Shah Mohammad Reza Pahlavi at Charlottenburg Palace
Charlottenburg Palace, June 2, 1967, 6:30 pm
June 2, 1967 is a key date for the former Federal Republic of Germany. The shah of Iran, Mohammad Reza Pahlavi, and his wife Farah Diba were in Berlin, but it was a controversial state visit. The Berlin Senate held a reception for its guests at Charlottenburg Palace. Heinrich Albertz, the governing mayor, greeted them in the Lower Oval Hall. All was still calm on the streets, although around a thousand onlookers had gathered in front of the palace, including 200 opponents of the shah’s authoritarian regime. Only isolated, minor skirmishes occurred.

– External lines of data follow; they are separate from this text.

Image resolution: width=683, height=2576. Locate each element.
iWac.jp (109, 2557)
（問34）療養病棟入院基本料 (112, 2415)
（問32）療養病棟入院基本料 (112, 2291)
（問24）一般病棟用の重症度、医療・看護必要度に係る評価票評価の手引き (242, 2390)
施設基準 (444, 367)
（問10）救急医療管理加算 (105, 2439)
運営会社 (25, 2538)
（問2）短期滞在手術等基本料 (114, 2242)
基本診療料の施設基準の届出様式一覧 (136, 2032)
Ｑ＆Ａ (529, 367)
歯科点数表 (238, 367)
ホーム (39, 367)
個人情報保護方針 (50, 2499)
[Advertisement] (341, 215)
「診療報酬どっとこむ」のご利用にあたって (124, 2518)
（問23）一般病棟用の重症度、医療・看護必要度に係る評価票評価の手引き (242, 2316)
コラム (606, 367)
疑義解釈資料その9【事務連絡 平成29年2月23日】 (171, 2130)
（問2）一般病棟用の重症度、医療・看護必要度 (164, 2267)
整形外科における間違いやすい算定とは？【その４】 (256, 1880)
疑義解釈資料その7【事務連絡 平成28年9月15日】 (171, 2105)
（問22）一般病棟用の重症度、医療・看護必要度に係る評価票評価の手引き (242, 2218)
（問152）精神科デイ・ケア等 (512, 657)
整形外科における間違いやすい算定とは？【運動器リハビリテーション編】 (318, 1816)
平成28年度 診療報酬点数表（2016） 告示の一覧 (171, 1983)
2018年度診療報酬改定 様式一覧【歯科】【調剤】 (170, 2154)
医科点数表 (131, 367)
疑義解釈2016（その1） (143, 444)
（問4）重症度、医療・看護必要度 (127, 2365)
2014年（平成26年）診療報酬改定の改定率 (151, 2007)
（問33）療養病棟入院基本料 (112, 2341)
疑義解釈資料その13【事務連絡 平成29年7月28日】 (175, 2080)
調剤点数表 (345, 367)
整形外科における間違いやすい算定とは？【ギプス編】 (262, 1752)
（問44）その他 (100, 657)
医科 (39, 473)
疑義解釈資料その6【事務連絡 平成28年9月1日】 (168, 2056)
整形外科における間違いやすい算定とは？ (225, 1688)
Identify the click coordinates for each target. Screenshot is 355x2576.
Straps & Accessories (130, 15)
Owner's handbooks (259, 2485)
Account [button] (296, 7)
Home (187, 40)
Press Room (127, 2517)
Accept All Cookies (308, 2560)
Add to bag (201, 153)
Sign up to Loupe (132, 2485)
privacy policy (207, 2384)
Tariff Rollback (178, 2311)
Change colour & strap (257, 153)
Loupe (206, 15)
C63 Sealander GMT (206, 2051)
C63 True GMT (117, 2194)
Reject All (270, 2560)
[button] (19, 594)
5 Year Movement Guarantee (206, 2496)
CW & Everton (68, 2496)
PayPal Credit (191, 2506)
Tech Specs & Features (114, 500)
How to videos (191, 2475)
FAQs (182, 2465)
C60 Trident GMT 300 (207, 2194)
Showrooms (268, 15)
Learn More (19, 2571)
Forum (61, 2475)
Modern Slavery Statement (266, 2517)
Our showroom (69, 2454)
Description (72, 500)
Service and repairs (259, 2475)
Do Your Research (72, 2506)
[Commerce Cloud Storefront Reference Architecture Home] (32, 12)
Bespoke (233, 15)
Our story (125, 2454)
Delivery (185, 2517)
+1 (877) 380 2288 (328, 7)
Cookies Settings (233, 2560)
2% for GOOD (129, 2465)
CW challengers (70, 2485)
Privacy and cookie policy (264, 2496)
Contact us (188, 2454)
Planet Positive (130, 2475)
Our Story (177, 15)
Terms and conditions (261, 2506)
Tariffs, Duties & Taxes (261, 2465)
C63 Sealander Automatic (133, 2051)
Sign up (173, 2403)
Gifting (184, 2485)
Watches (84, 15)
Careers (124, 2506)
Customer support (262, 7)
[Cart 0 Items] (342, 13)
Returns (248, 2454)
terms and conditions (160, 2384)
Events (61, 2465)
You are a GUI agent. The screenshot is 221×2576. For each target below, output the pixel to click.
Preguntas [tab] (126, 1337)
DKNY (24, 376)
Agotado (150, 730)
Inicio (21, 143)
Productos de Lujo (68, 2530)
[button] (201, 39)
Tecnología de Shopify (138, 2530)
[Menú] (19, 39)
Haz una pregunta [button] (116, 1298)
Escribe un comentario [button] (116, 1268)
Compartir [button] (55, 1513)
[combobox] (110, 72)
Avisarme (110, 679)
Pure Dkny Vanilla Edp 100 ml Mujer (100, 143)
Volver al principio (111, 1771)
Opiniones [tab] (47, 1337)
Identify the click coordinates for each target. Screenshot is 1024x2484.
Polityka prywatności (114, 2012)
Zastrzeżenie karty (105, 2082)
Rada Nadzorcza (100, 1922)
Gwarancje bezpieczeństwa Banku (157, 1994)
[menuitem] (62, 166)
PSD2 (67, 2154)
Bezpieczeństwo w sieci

After the reception, the Iranian imperial couple wished to attend a performance of Mozart’s The Magic Flute at the Deutsche Oper nearby. The situation escalated at 7:45 pm. Some 3000 people had gathered in front of the opera house, now including several hundred opponents of the shah. Armed with wooden slats used as clubs, the police and the “Jubelperser” (literally, “cheering Persians”) who were hired agents of the shah, went on the attack to beat back the demonstrators. Pursued by the police, the student Benno Ohnesorg was forced into a courtyard in the Krumme Straße, where he was shot and killed at close range by the police officer Karl Heinz Kurras. Later, it became known that Kurras worked for the State Security Service of the German Democratic Republic (Stasi). This event was the initial spark of radicalization for the German student movement. It would lead to the sociopolitical revolution of West German postwar society.